Ciò non toglie che la brutta notizia, per la maggior parte dei cittadini, è dietro l’angolo. Domani, infatti, arriverà in giunta la prima ipotesi di aumento della tariffa sui rifiuti. Ma ancora non si sa quanto i romani dovranno pagare in più: il sindaco si è limitato a dire che «l’aumento della Tari sarà dovuto a condizioni obiettive, come le leggi regionali». Nel frattempo si punta sulle buone notizie, in modo da attutire quella che sarà una batosta per molti. Ecco allora la novità annunciata ieri: a partire da domani circa 5mila famiglie e 270 fra uffici e negozi, nel quartiere di Colli Aniene, parteciperanno a un progetto sperimentale: la raccolta domiciliare dei rifiuti con il sistema porta a porta.

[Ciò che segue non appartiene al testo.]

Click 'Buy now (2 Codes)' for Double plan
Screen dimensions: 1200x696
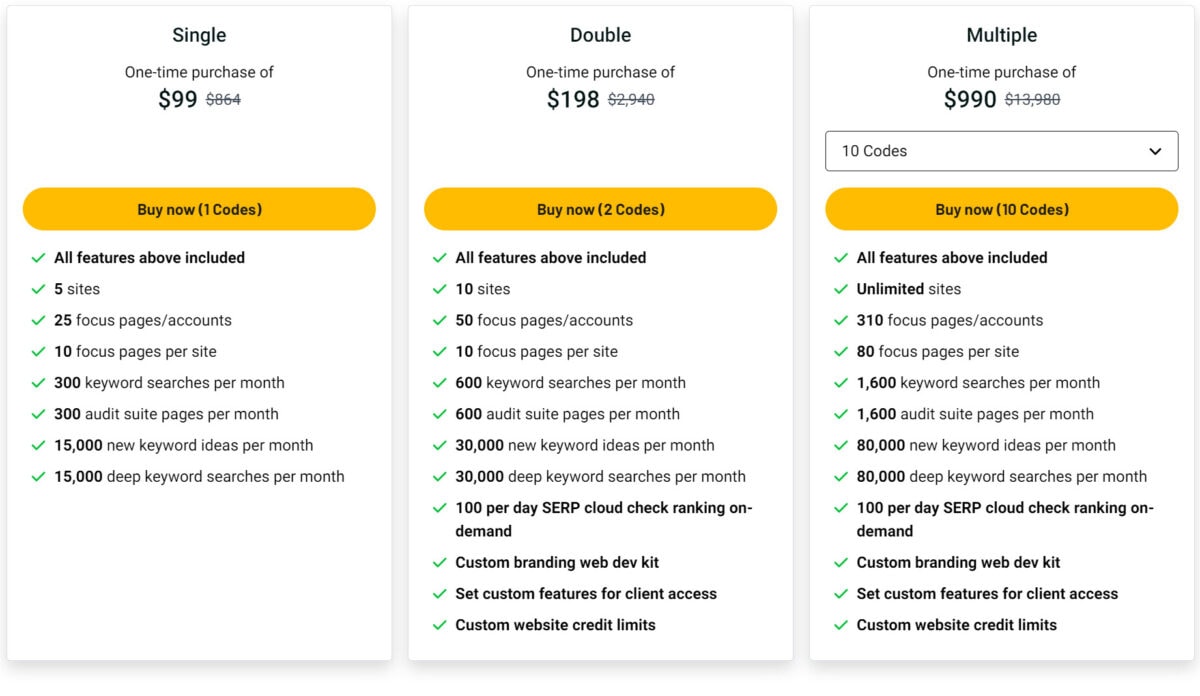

Ad aprile la sperimentazione sarà estesa a circa duemila famiglie di Decima e a maggio riguarderà 4.600 residenti di Massimina. Complessivamente tale servizio coinvolgerà 30mila cittadini. Per tutti loro, spiega Veltroni, «ci sarà una riduzione del 10 per cento della Tari». In quei quartieri verranno eliminati i cassonetti blu, bianchi e verdi posti su strada. Al loro posto saranno allestiti contenitori dedicati nelle pertinenze condominiali e all’interno delle utenze non domestiche, diversi per gli scarti alimentari, i materiali cartacei, la raccolta di vetro, plastica e metallo (multimateriale) e per i rifiuti che non si possono riciclare. Annunciate agevolazioni sulla Tari anche per 155mila famiglie e sull’Ici per altre 170mila nel caso in cui si sia proprietari di casa. Sconti resi possibili grazie alla redistribuzione di 35 milioni, una parte di quei 113 milioni che il Comune ha incassato dall’aumento dell’Irpef previsto nel bilancio 2007. Circa 135mila famiglie avranno un’esenzione totale su quelle imposte. Per altre 190mila, invece, ci sarà una riduzione di circa 90 euro.
Sull’utilizzo di quei 35 milioni è apparsa critica tuttavia una parte della maggioranza di centrosinistra. Adriana Spera, capogruppo capitolino del Prc, ritiene da un lato «legittima la destinazione di parte delle risorse a favore dei ceti meno abbienti», ma, ha aggiunto, «questo non può seccare i fondi da destinare a una nuova politica sui rifiuti, volta a investire risorse sulla raccolta differenziata. È chiaro che gli sgravi fiscali servono a molti cittadini ma è altrettanto chiaro che non riducono i costi per la gestione dei rifiuti stessi».